Crews hold down a blindfolded mountain goat as veterinarians examine him before being transported during the last round of goat relocations in Olympic National Park. (Jesse Major/Peninsula Daily News)

Crews hold down a blindfolded mountain goat as veterinarians examine him before being transported during the last round of goat relocations in Olympic National Park. (Jesse Major/Peninsula Daily News)

Officials move 76 goats from Olympics to Cascades

OLYMPIC NATIONAL PARK — The first round of mountain goat relocation efforts this year is over. Officials were able to move 76 mountain goats from Olympic National Park and Olympic National Forest to the North Cascades.

A total of 89 goats were removed from the population, 13 of which either died during capture or transport, were euthanized because they were unfit for translocation, or were shot and killed; four were shot because they could not be captured safely.

The goat removal operations July 8 through July 19 were the first round of the translocation effort this year. More operations are planned Aug. 18 through Aug. 30.

“I am extremely grateful to the capture crew, park staff, and all of the partners and volunteers who worked so hard during the coldest and wettest two weeks of July imaginable,” said Patti Happe, wildlife branch chief at Olympic National Park.

This effort is a partnership between the National Park Service, the state Department of Fish & Wildlife and the USDA Forest Service to re-establish and assist in connecting depleted populations of mountain goats in the Washington Cascades while also removing non-native goats from the Olympic Mountains.

Though some mountain goat populations in the North Cascades have recovered since the 1990s, the species is still absent or rare in many areas of its historic range.
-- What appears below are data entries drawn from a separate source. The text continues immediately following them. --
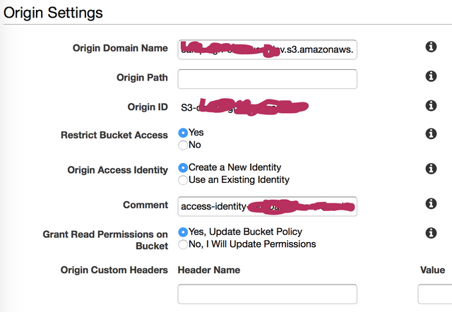Click the Origin Settings heading

click(53, 13)
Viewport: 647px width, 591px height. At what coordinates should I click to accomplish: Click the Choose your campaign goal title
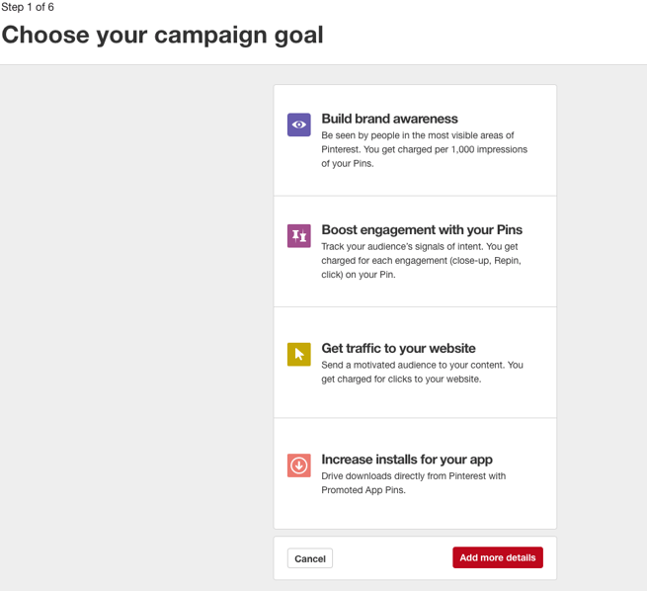click(162, 35)
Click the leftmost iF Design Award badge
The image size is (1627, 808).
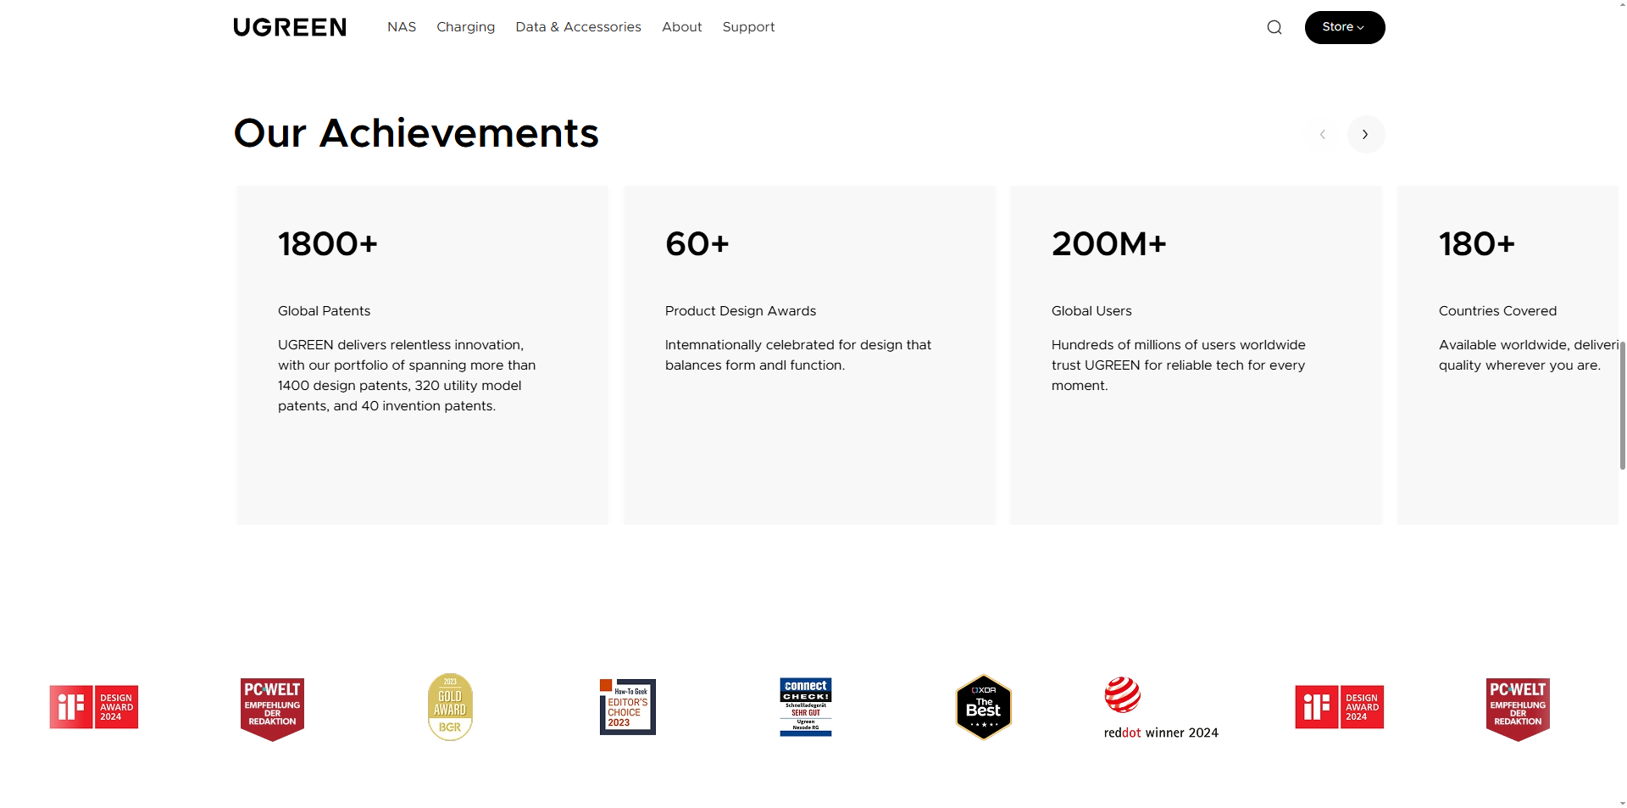94,707
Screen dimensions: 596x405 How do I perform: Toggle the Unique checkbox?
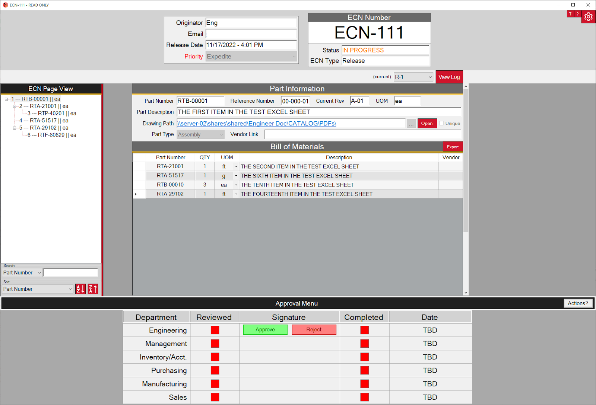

Mountain goats were introduced to the Olympics in the 1920s to serve as game for hunters.

Last year, officials removed 115 goats from the population, which was estimated at about 700 goats at that time.

Of those, 98 were translocated, six were taken to Northwest Trek Wildlife Park and 11 either died during capture, transport or were euthanized.

So far a total of 174 goats have been translocated and 24 goats have died.

Leading Edge Aviation, a private company that specializes in the capture of wild animals, conducted aerial capture operations through a contract.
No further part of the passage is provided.